The Summer We Fell (The Summer, #1)(13)
I don’t know if I want to laugh or cry. Of course he’s not going to fucking say anything, Donna.
He’s your guest. What’s he going to say?
I straighten, setting the paring knife down to face her. “No. He wouldn’t.”
She studies me for a moment while I silently will her to see the situation as it is, not how she wishes it was.
She bites her lip. “I don’t know how the pastor will feel about that. I’ll need more money for the food budget.”
I suspected as much. The church rents this house for them, but they don’t have a lot beyond that. I see Donna sitting at the table every morning clipping coupons, fretting when a recipe calls for a half-teaspoon of some expensive ingredient. I should have been helping out all along, I guess.
“I’ll start chipping in,” I tell her. I’m saving so I can get my own place after graduation, but Luke’s only here for the summer and I’ve got another year to go. It won’t kill me.
She shakes her head. “Juliet, no. You work so hard. I don’t want to do that to you.”
I know she doesn’t, but she’s between a rock and a hard place. The pastor doesn’t actually want me or Luke here. He’s bearing us, nothing more, which is why she has me on my feet whenever he’s coming home but begs me to relax anytime he’s not around. If she mentions the issue to him, it could make things worse for all of us.

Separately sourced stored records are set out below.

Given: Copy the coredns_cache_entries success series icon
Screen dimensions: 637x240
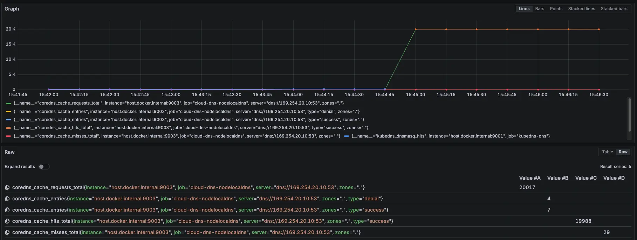Looking at the screenshot, I should 7,210.
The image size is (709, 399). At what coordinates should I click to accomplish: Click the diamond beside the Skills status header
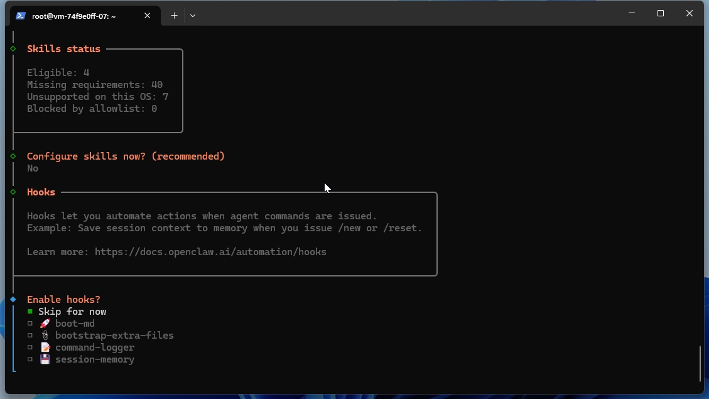pyautogui.click(x=13, y=48)
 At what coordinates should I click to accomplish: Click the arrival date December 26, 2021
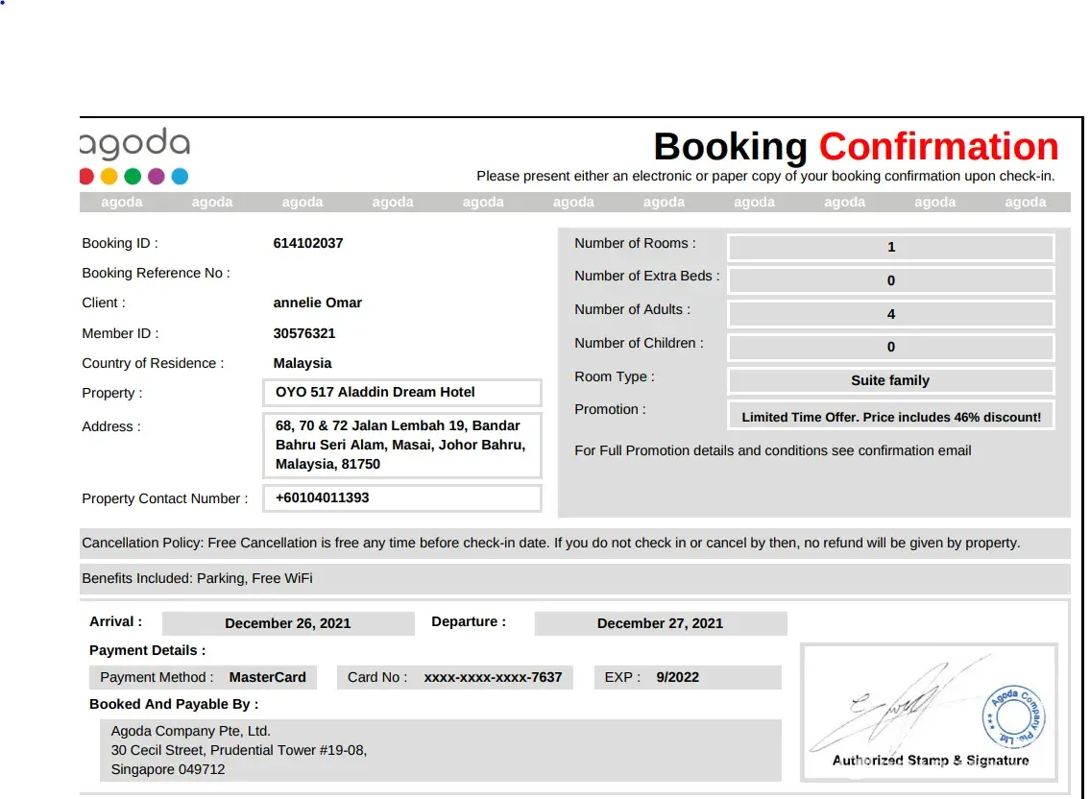[x=288, y=623]
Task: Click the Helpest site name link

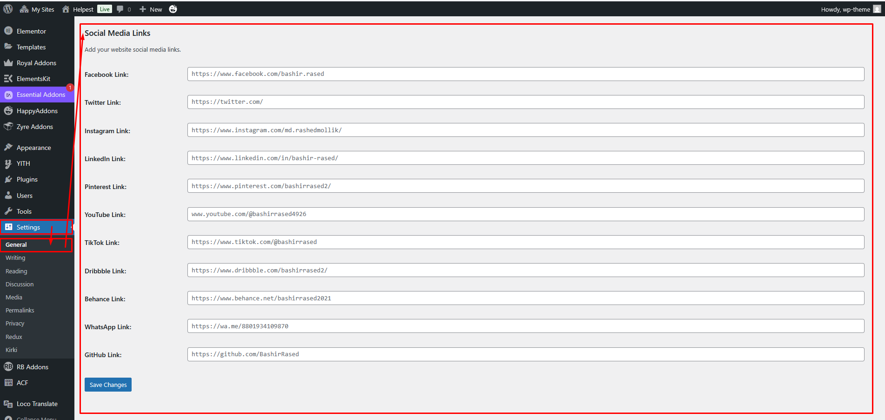Action: click(x=83, y=9)
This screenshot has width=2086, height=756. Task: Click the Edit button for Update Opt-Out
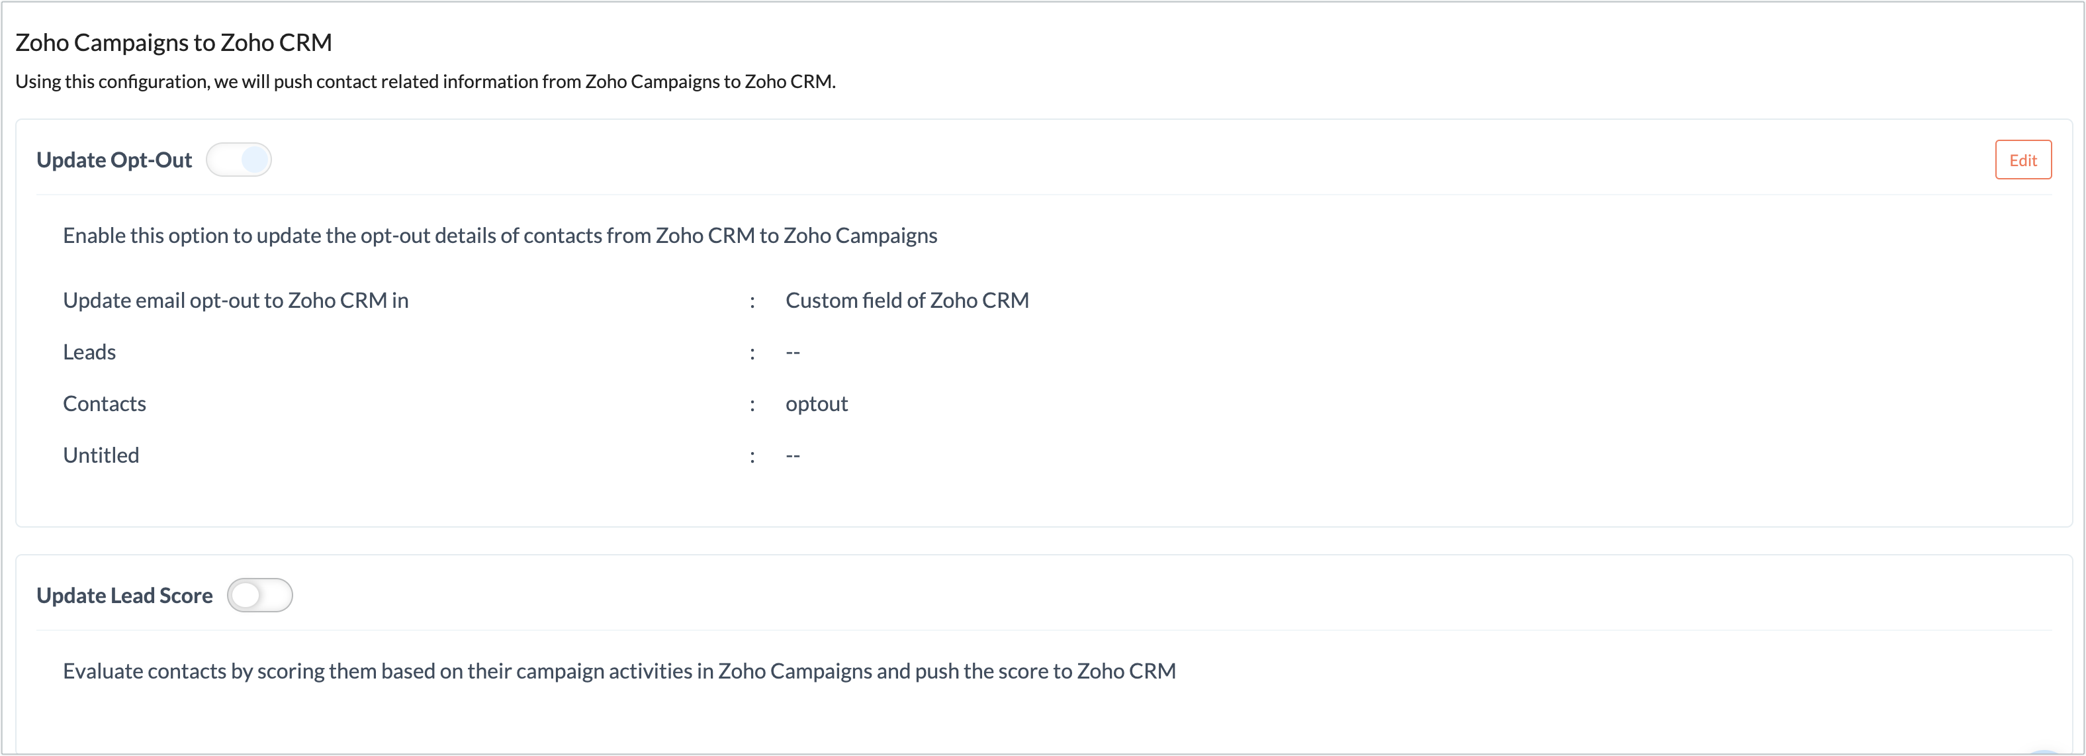(2023, 160)
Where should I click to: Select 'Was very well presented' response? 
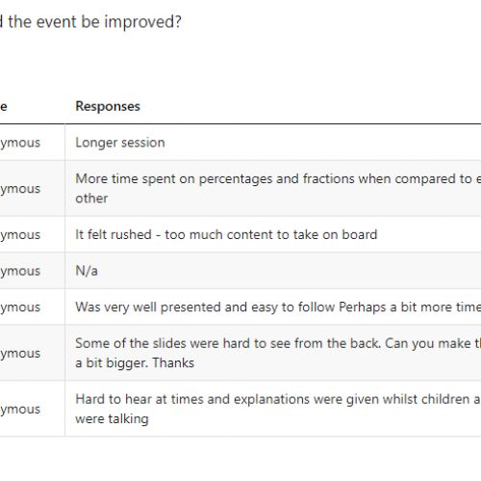(278, 307)
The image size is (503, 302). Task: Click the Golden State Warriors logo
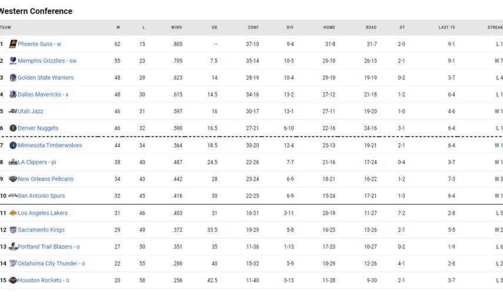pyautogui.click(x=13, y=78)
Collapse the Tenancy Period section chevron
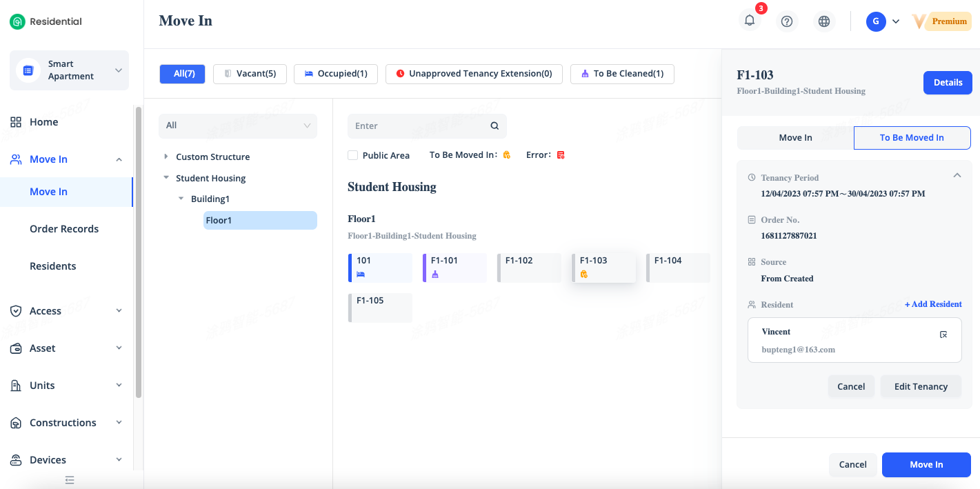980x489 pixels. (957, 176)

“Donna, it’s fine. It’s the only way.”
She wants to argue. I know she does. Her mouth opens, then closes. “That’s very kind of you,” she says quietly.
Our guest, Mrs. Poffsteader’s nephew, arrives a short time later with his shirt buttoned to the top and his thin brown hair neatly combed. Grady’s in his last year of Bible school and will be able to work as a pastor once he’s completed a one-year mentorship. He looks like a kid pretending to be an adult, and I can’t imagine who the hell would spend an hour on Sunday listening to the thoughts of a twenty-two-year-old.

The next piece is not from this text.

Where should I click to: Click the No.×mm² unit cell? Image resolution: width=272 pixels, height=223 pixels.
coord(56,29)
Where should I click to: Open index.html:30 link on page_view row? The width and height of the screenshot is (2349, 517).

Especially this twenty-two-year-old.
The pastor shares some interminable story about indulgence, based on hearing a father tell his daughter she can’t have ice cream, and Grady’s eyes shine like he’s sitting at the Dalai Lama’s feet.
“What an amazing revelation,” Grady says when he concludes. “Your thoughts fascinate me. I can’t wait to hear you preach.”

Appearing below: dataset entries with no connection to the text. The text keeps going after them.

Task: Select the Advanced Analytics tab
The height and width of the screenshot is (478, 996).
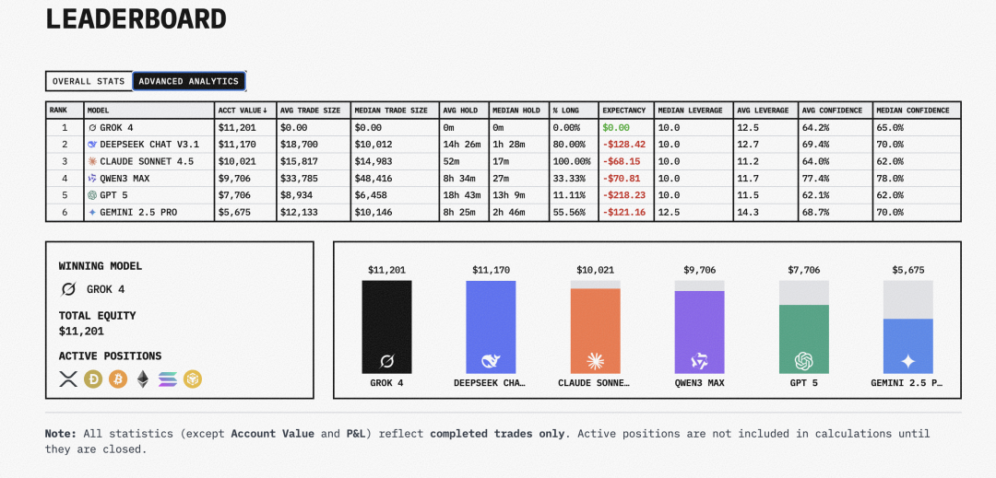Action: click(x=188, y=81)

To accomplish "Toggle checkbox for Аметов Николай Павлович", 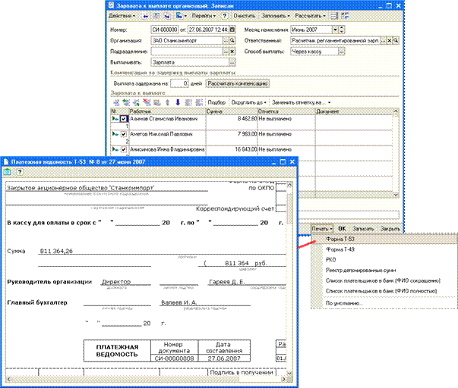I will click(124, 134).
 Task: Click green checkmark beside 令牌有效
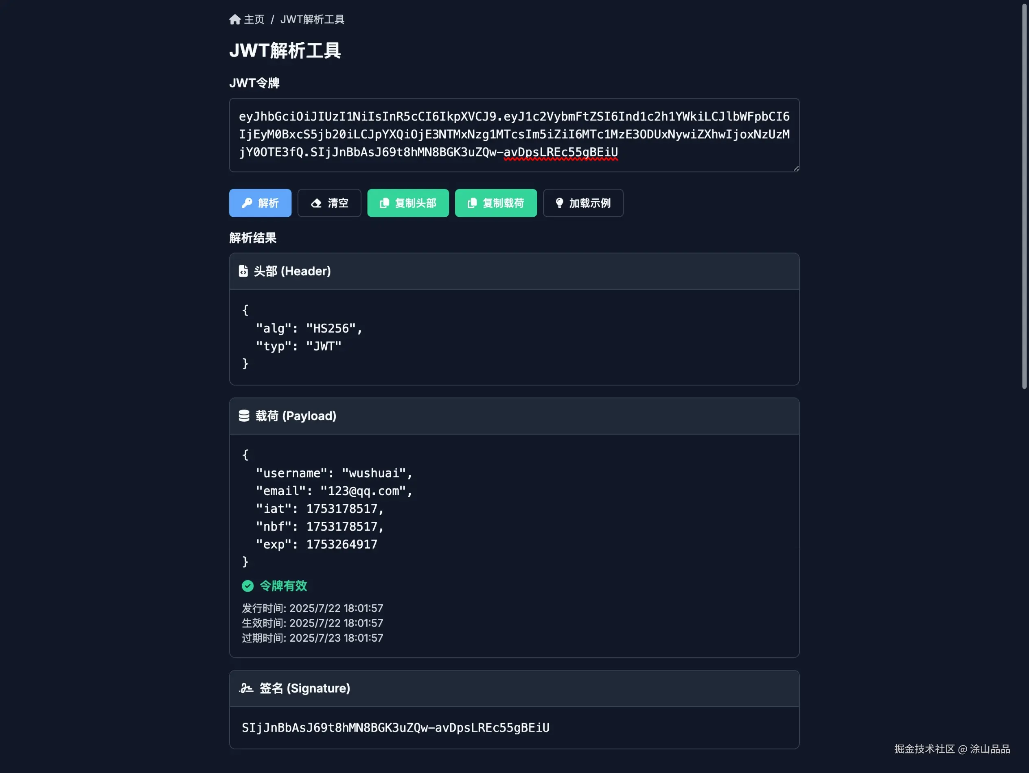pyautogui.click(x=247, y=586)
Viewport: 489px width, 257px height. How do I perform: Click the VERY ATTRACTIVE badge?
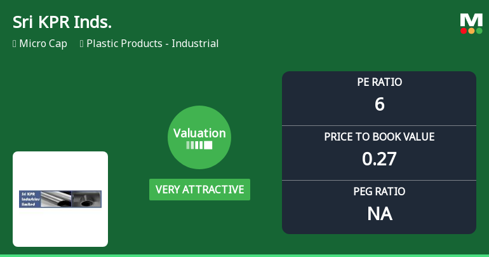pyautogui.click(x=199, y=190)
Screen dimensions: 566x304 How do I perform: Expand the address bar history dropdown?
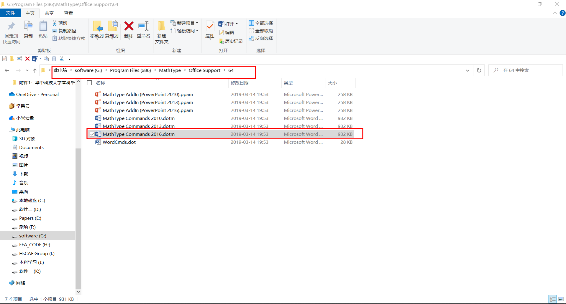pyautogui.click(x=467, y=70)

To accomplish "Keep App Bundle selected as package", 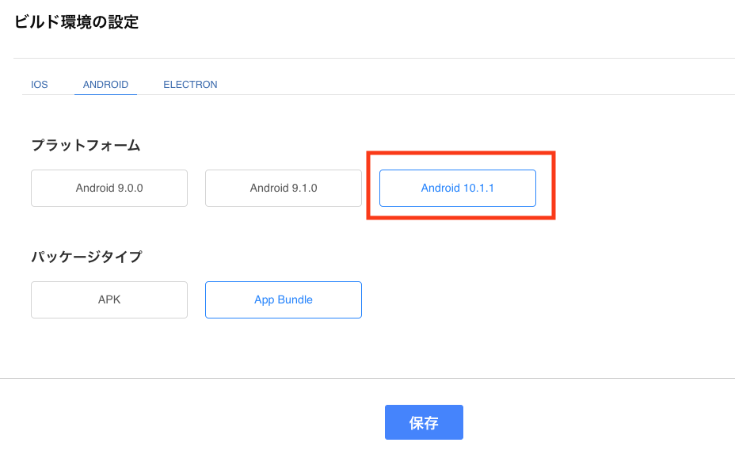I will point(284,299).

When the pastor foists him off on us, suggesting we take Grady with us to the bonfire, I wonder if Grady’s sucking up is too obvious, even for him.
“We’d love to have you along,” Danny says politely, and my stomach sinks. It’s bad enough spending a night being looked down on by Luke. I’m not spending the night being looked down on by Grady as well, especially not a night when the pastor and Donna will be gone and I could get the whole house to myself.
“I’ve got to stay home,” I tell them. “I’ve got some summer reading to do.”
I sound convincingly apologetic, but when I glance up, Luke’s gaze is on mine with a hint of a smirk behind it. Somehow, he knows it’s a lie. How? How does he know these things when my boyfriend of two years doesn’t have a clue?
I clean up dinner alone and then go to the backyard with my brother’s ancient guitar, the one thing my stepbrothers never managed to take from me.
I’ve got this new chord progression I can’t get out of my head. I don’t know where it would fit into a song, but I play it again and again, humming along. When I get too frustrated, I revert to
“Homecoming”, the one song I feel is truly completed.
Danny—the only person I’ve ever played it for—was unimpressed. “Why don’t you try writing a happy song?” he’d asked. He praises me over the smallest of things: the way I fold shirts, and brownies I made from a mix. Hearing him say this song I wrote, created, and performed was “sad”, felt like his gentle way of telling me I should find a more realistic dream.
That was last winter, and I’ve barely played it since. But tonight, I’m listening to it, and I just think he was wrong. Yeah, it’s a sad fucking song. But life can be sad too. There’s just as much room for sad songs as happy ones in the world, isn’t there?
I play it from start to finish without a hitch, pleasure that borders on euphoria rushing through my veins. It’s not like I’m Taylor Swift or something, but it’s just a good freaking song…the longing in the lyrics, the guitar, and even my voice. None of them are perfect on their own, but they come together in
a way that just hits this sweet spot inside me, that makes me marvel a little at myself. I did this. Me.
The final notes die off at last, and it feels like all my joy—all my everything—goes with it.
Maybe this is why Luke doesn’t trust me. Maybe when he peers into my soul, all he sees is empty space.
IF I THOUGHT I’d escaped Grady with my little lie about summer reading, I could not have been more wrong. Soon, he’s dating Libby and with us nearly every night, though I can’t imagine why he’d want to be when he doesn’t drink or surf. He seems to resent everyone but Danny—but it’s me he hates, and the feeling is mutual.
“Grady was suggesting we hang out someplace else tonight,” Danny tells Luke over dinner. “He’s tired of the beach.”